PILOTING – I specifically remember pushing my computers cores to their limit trying to Tranquilize escaped Velociraptors on Operation Genesis. It was the last time I played the game. I could no longer stand the laggy frame rate and over-sensitive flight controls. Evolution has incorporated a typical flying layout and uses the opposite sticks for the tranquilizer system. It’s actually tons of fun sedating or healing your dinosaurs as messed up as that sounds.
Multitasking different upgrades and tasks will help you make the most out of the time spent waiting for certain things to be produced like fossils or upgrades which is really the main obstacle in every objective.
Terminus – Rex
After watching Jurassic Park 2 – The Lost World, JP3 and years later Jurassic World, you’re conditioned to think that opening a fully functioning dinosaur theme would always end in catastrophic failure. The very nature of safely viewing dinosaurs in a safe zoo environment is the reason we got on a mystery helicopter in the first place! So part of what makes this game such a win is getting to live out that dream!
The game not only improved graphics, mechanics, they also enhanced the battles between all dinosaurs creating a unique experience in most cases is paired with a variety of ways to have fun modifying dino-genomes. Adding plenty of experimental game time to see which of your dinosaurs can top the next in a fight.
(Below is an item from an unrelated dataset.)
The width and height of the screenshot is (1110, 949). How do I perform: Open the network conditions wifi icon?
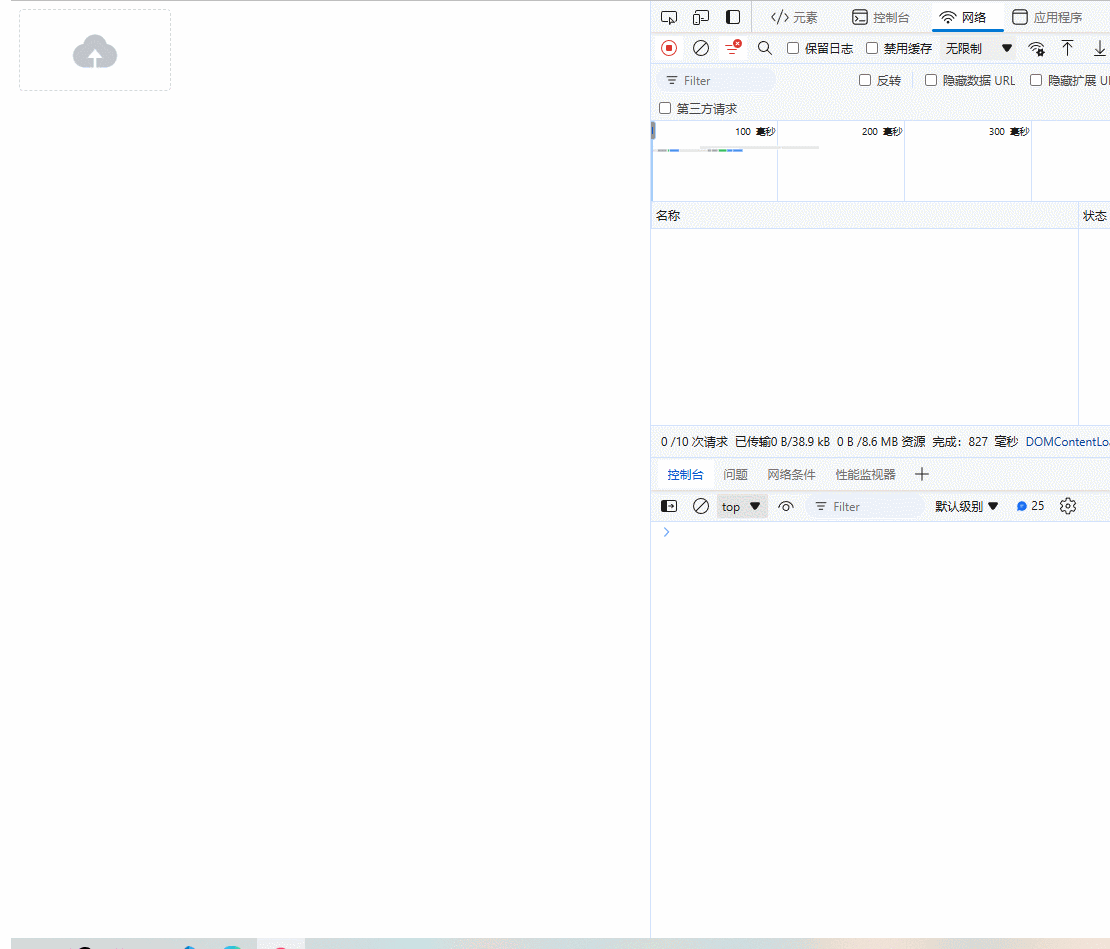coord(1036,48)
The game added one kick i wasn’t expecting.
A complete Point of View system for every attraction. You literally get to experience the Gyro-Spere and Observation decks, hotels etc. This ads a new dimension of immersion that becomes more dynamic the more scenes-capes, dinosaurs, and details you unlock.
There was just so much improved that I had to really take a close look at reviews and ask my self a few questions regarding the split opinion.
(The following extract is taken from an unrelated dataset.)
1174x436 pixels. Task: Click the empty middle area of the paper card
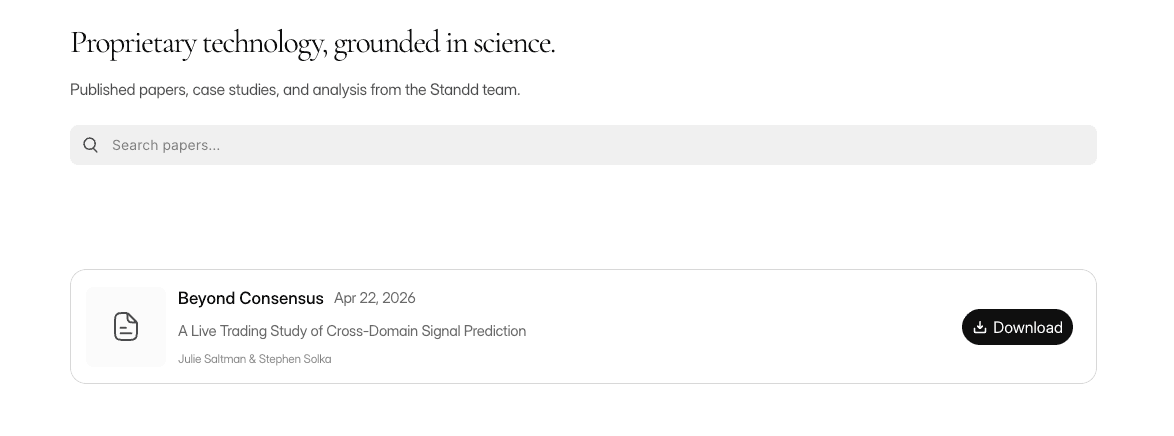coord(741,327)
It really comes down to the games ‘do or die’ mentality regarding park simulators. When things go wrong, They REALLY go wrong. Often chucking you into extreme debt. Something a casual park operator cant recover from. I can’t help but feel its related to the progression and unlock layout of the campaign. It makes the campaign feel like it’s worth doing, but only to those who are prepared to take on its harsh elements or typically experienced players from earlier dino-park sim games. If the sandbox mode had a little more freedom at install, it might entice players to uncover more features of the game before they feel overwhelmed.
I give Jurassic World: Evolution for XBox One 3 out 5 Bots!